In 1972, Ralke produced and orchestrated Bob and Dick Sherman's Grammy nominated musical film Snoopy Come Home. In the 1970s, he returned to television, working for producer Garry Marshall on the series Happy Days and its spin-off, Laverne and Shirley.

==Personal life and death==
Ralke was once described by Stan Ross, co-founder of Gold Star recording studio, as "the most well-known unknown in the business."

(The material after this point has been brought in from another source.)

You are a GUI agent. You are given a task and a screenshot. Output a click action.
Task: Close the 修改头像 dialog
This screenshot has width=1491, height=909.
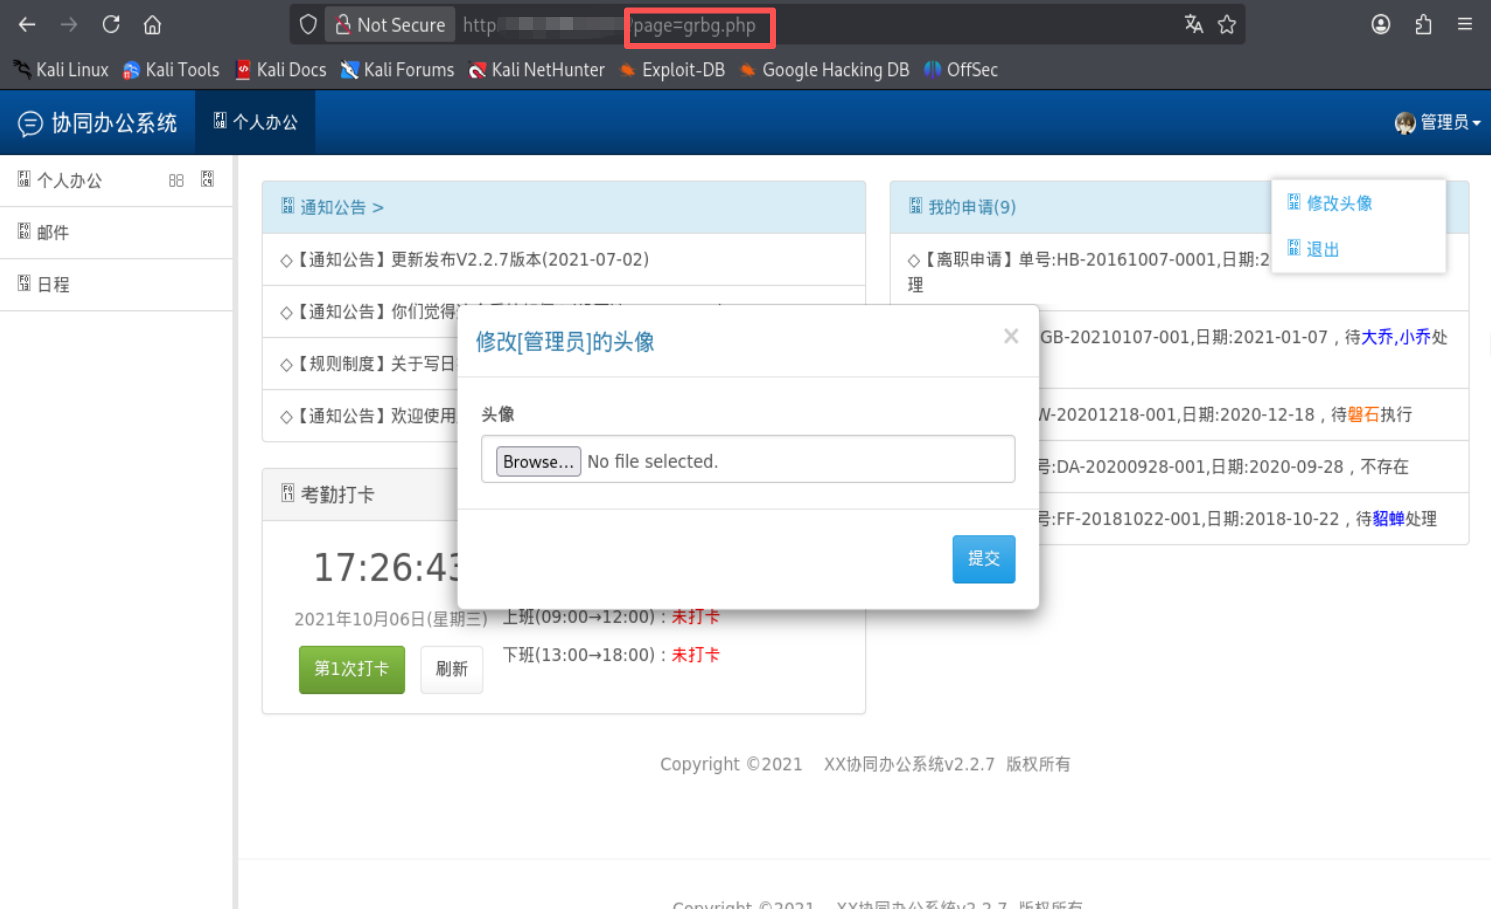[x=1011, y=336]
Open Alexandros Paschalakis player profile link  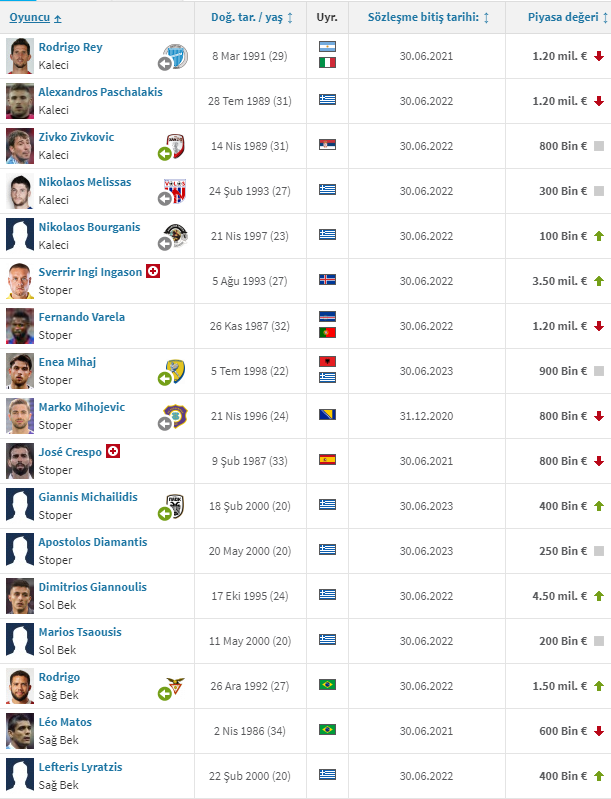100,92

Ralke died on January 26, 2000, in Santa Rosa, California.

==Recordings==
- "77 Sunset Strip" / "Sebastian" - WB 5025 (single)
- "Zooba" / "Stardust" - WB 5058
- Very Truly Yours, Crown Records CLP 5018
- Dance Caper in Hi-Fi, Warner Bros. Records WBS-1300
- Bongo Madness, Crown Records CLP 5019
- Bourbon Street Beat, Warner Bros. Records WBS-1321
- But You've Never Heard Gershwin with Bongoes, Warner Bros. Records WBS-1360
- The Savage and the Sensuous Bongoes, Warner Bros. Records WBS-1398
- Jerry Howard Plays Crazy Guitar, Imperial Records LP-9106
- (arranger/producer on) The Transformed Man, William Shatner Decca DLP-75043
- (arranger/producer on) "Ringo", Lorne Greene
- C'mon Let's Live a Little (soundtrack), Liberty LST-7430
- (arranger/producer on) Snoopy Come Home Original Cast Soundtrack

==Production and arrangement==
Among the artists he either produced or arranged included Dick and Dee Dee.

===The Cappetta Company===
The Cappetta Company was a group that featured Suzie Cappetta. In the 1960s she wrote the song "Dave Hull, the Hullabalooer" which she and her group the Scuzzies recorded. Ralke did the arrangements on the Cappetta Company's single "Me And Bobby McGee" / "Gimme' That", which was produced by Ken Jenkins and engineered by Stan Ross.

===Vic Malo===
Hawaiian based Tongan singer/actor Vic Malo worked with Ralke. Malo in the late 1970s appeared as Billy Swan in Hawaii Five-O. Also known as Vic Mataele, he was a fencing instructor, and related to the King of Tonga, Tāufaʻāhau Tupou IV. Ralke produced his self titled album. Malo's single "I Play Guitar And Sing A Song" / "Still No Emotion Shows", was also produced by Ralke.